Location data for elements and text
※
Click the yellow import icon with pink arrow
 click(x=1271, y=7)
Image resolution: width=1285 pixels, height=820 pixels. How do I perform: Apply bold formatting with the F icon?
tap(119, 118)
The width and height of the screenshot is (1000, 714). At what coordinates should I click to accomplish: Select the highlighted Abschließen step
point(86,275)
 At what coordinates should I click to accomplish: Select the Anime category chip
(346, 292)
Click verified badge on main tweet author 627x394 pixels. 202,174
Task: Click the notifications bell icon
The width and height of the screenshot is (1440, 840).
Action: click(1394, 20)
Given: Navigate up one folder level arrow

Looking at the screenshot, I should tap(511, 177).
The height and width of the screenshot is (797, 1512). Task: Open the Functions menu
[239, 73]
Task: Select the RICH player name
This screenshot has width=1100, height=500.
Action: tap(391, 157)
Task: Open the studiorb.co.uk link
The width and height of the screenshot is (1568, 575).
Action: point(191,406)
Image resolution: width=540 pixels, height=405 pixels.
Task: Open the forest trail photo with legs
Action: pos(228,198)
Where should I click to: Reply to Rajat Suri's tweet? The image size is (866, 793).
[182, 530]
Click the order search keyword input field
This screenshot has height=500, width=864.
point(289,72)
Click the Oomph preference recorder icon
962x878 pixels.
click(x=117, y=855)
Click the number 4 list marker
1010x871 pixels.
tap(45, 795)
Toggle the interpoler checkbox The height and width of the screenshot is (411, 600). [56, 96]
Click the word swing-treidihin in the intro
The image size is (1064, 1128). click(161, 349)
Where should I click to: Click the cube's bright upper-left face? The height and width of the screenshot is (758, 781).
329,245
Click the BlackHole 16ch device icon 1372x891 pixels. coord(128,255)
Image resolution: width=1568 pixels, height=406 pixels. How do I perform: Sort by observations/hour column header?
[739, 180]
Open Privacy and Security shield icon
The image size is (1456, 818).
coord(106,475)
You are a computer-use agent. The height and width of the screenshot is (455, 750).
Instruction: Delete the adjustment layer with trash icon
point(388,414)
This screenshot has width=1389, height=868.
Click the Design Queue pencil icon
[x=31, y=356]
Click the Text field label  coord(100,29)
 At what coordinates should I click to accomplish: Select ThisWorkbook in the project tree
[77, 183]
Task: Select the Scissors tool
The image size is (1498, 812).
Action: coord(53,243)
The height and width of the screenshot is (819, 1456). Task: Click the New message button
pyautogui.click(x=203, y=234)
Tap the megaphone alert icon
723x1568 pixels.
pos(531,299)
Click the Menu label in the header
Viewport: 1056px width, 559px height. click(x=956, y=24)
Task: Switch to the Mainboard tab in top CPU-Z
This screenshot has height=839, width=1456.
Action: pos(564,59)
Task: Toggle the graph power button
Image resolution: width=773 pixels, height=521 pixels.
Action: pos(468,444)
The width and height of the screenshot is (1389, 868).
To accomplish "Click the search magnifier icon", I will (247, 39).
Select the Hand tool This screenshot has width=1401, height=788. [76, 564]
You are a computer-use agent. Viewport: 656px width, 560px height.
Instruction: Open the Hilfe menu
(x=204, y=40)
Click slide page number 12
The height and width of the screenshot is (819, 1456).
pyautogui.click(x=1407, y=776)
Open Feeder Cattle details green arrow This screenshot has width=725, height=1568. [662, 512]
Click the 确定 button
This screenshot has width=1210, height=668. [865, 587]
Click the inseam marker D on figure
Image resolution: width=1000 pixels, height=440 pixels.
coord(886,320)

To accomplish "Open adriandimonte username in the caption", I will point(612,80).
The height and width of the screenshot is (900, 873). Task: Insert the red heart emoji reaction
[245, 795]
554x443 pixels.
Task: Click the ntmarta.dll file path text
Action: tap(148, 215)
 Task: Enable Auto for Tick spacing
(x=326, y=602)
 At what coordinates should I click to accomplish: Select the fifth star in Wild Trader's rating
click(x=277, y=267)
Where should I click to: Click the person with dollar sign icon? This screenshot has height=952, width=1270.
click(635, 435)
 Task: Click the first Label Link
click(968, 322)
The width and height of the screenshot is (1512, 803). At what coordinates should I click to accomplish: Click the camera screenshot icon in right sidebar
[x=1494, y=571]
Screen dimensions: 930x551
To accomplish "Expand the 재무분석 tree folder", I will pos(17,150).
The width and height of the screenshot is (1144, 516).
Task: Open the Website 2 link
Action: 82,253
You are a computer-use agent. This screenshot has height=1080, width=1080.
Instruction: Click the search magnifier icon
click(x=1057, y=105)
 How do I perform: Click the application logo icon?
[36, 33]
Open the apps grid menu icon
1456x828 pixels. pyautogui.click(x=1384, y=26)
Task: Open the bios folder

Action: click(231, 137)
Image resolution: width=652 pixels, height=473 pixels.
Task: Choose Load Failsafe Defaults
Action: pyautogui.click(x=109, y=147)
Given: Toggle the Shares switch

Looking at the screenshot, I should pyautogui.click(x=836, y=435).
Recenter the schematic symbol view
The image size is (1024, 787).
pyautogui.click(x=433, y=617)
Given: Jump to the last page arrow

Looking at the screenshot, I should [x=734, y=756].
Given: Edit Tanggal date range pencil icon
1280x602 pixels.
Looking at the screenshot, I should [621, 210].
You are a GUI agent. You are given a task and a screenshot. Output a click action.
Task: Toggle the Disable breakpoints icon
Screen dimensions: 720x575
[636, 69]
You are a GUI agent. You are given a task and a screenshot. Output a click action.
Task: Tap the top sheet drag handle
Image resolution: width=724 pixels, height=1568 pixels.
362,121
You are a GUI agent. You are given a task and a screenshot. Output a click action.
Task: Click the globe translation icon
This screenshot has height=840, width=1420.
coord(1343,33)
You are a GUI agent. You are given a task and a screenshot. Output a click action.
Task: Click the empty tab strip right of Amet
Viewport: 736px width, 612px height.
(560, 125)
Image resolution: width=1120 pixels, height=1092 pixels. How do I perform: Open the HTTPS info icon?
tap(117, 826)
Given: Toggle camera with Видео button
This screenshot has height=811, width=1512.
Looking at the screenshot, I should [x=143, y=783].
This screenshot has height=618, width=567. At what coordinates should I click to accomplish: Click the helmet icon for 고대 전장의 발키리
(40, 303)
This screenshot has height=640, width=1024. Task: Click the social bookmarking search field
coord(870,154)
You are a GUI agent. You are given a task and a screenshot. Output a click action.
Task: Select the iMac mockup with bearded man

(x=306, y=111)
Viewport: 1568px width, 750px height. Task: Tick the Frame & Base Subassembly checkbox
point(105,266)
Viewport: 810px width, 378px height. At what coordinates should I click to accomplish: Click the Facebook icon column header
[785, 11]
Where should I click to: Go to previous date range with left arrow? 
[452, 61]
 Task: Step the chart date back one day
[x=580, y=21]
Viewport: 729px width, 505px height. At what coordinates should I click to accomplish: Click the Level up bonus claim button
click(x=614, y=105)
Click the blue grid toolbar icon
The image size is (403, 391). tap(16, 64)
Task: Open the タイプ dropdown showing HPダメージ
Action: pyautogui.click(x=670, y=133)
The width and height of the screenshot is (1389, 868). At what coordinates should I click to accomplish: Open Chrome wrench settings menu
※
## TASK DIRECTIONS
Retype the part of the material above that opens with the line containing "Screen dimensions: 930x551" and closes with the line containing "Action: pyautogui.click(x=109, y=147)", both lines included, reproducing each line without any change.

## SOLUTION TO THIS TASK
Screen dimensions: 930x551
To accomplish "Expand the 재무분석 tree folder", I will pos(17,150).
The width and height of the screenshot is (1144, 516).
Task: Open the Website 2 link
Action: 82,253
You are a computer-use agent. This screenshot has height=1080, width=1080.
Instruction: Click the search magnifier icon
click(x=1057, y=105)
 How do I perform: Click the application logo icon?
[36, 33]
Open the apps grid menu icon
1456x828 pixels. pyautogui.click(x=1384, y=26)
Task: Open the bios folder

Action: click(231, 137)
Image resolution: width=652 pixels, height=473 pixels.
Task: Choose Load Failsafe Defaults
Action: pyautogui.click(x=109, y=147)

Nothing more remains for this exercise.